Although 90 people were arrested and eight officers were injured, the Chicago Police handled the weekend's NATO Summit protests with decided restraint and strategy, according to a report from the Associated Press.

“We got them trained and equipped, and they executed the plan on all levels,” said Superintendent Garry McCarthy, on the street Monday during a march outside Boeing Co. headquarters. “It hasn’t been that big of a deal, quite frankly. It’s almost like it was harder dealing with the hype than the event itself.”

McCarthy literally stood behind his troops, pointing and shouting orders during the worst clashes with protesters, AP reports. He said that Chicago’s performance dealing with the protests was a “how-to” for other cities. “And that is to be patient and tolerant,” he said.

From what can be assessed from the publicly available accounts, officers only used their batons in face-to-face confrontations with protesters pushing against police lines, what McCarthy called “assaults” against his officers, AP says.

The Chicago PD used their bicycles as a way to escort and corral protesters and as portable barricades.

They also employed intelligence gathering techniques long before the summit arrived in town, leading to the arrests of five men on terror-related charge, including three accused of making Molotov cocktails in a plot to attack various locations, days before the summit started.

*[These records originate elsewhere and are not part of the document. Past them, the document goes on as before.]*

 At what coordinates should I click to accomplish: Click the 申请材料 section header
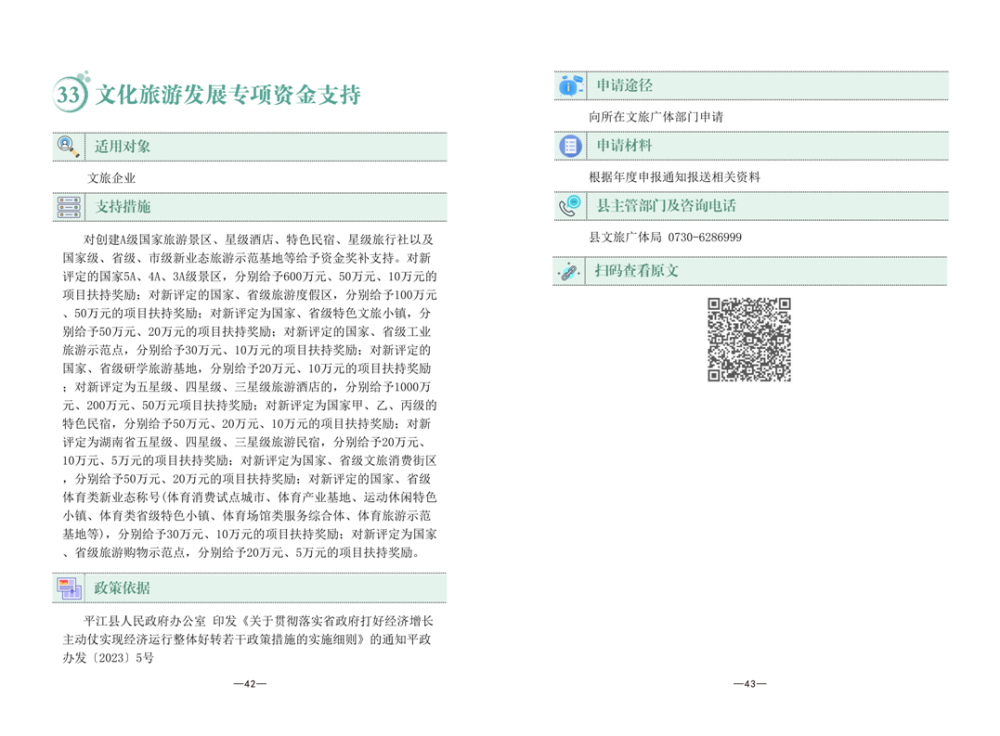[x=624, y=146]
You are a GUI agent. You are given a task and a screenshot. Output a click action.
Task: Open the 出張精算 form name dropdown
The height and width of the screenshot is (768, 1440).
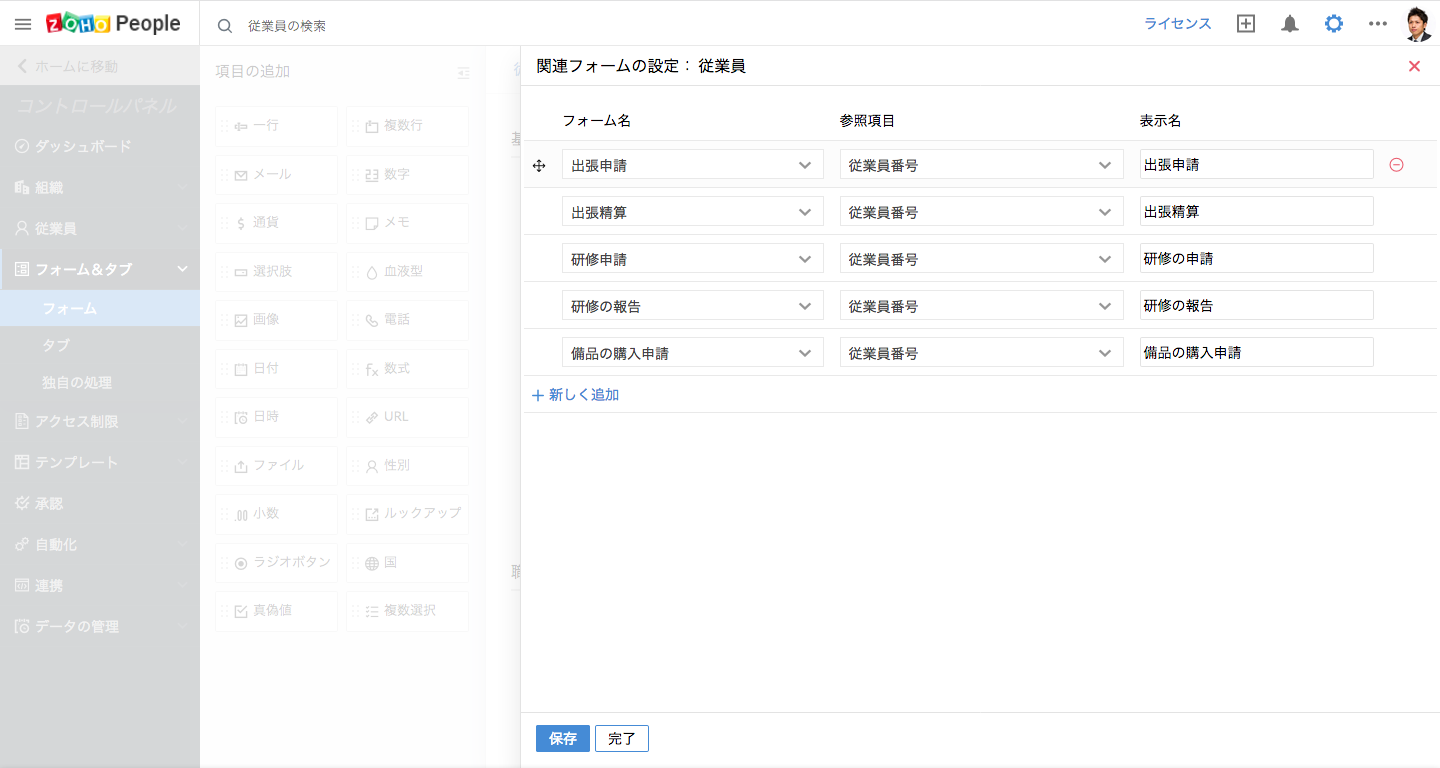[692, 212]
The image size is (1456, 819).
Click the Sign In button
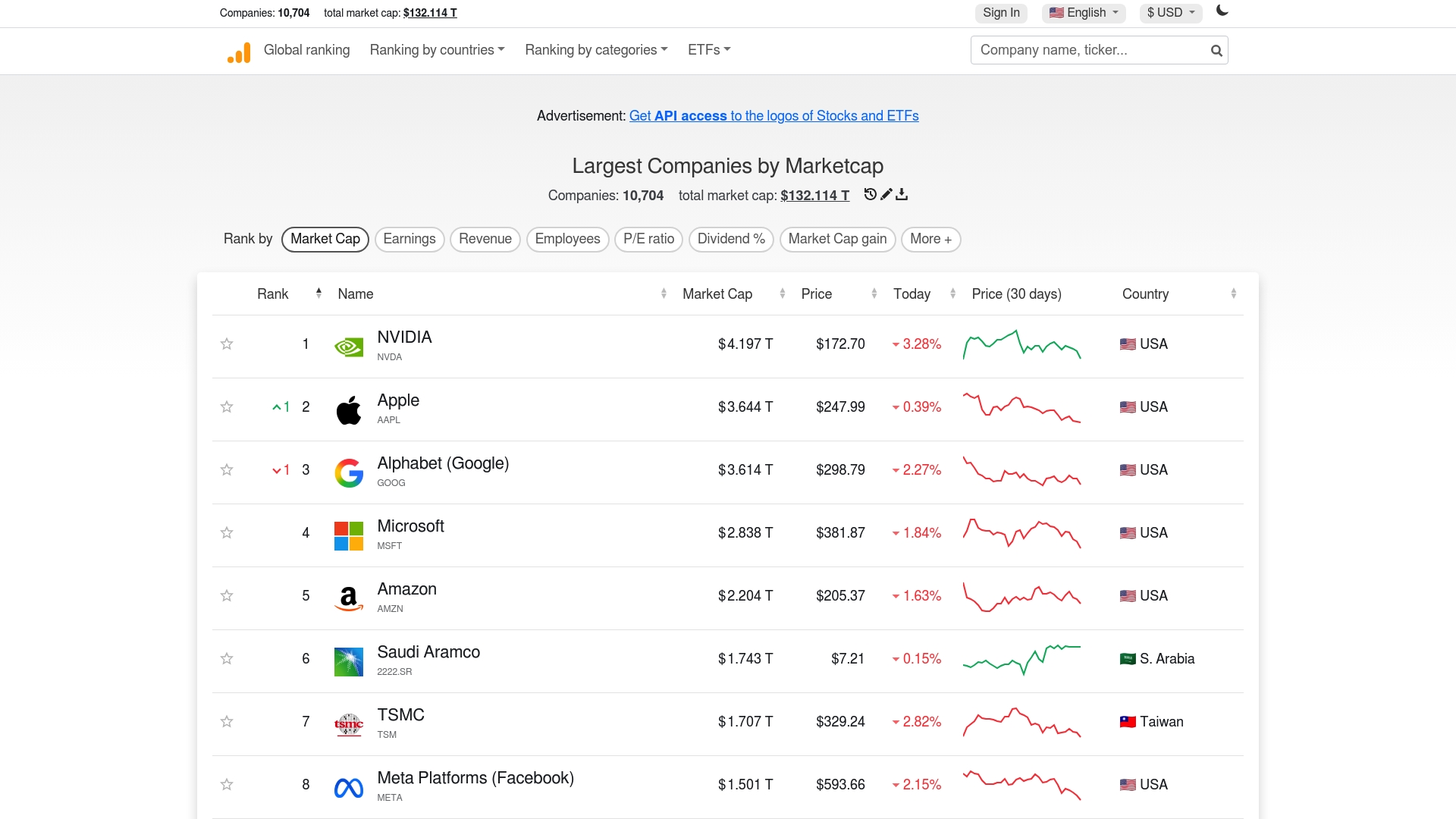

The police force handled troublemakers in a very focused way, as officers were trained to “surgically extract” individuals who broke the law in a way that disrupted crowds as little as possible, AP reports. The force was instructed not to confront the entire crowd as they had done in the past.

On Sunday night, AP writes, “a few minutes after a full water bottle flew out of a crowd of protesters and into a phalanx of riot gear-clad officers in front of the Art Institute of Chicago, a team of five or six officers emerged, rushing across the street.

“In seconds, they had grabbed the man they thought was responsible, dragged him back across the street and through their own front line of officers that opened up long enough for them to get by before closing ranks again.”

There was some shouting from protesters, but many appeared to accept what they had seen, and some even joked to each other that the police had, in fact, captured the man who had thrown the bottle, AP says.

The officers had used an in-rank information network to inform the extraction team about the offending individual, passing along information on who they thought threw the bottle and what he was wearing.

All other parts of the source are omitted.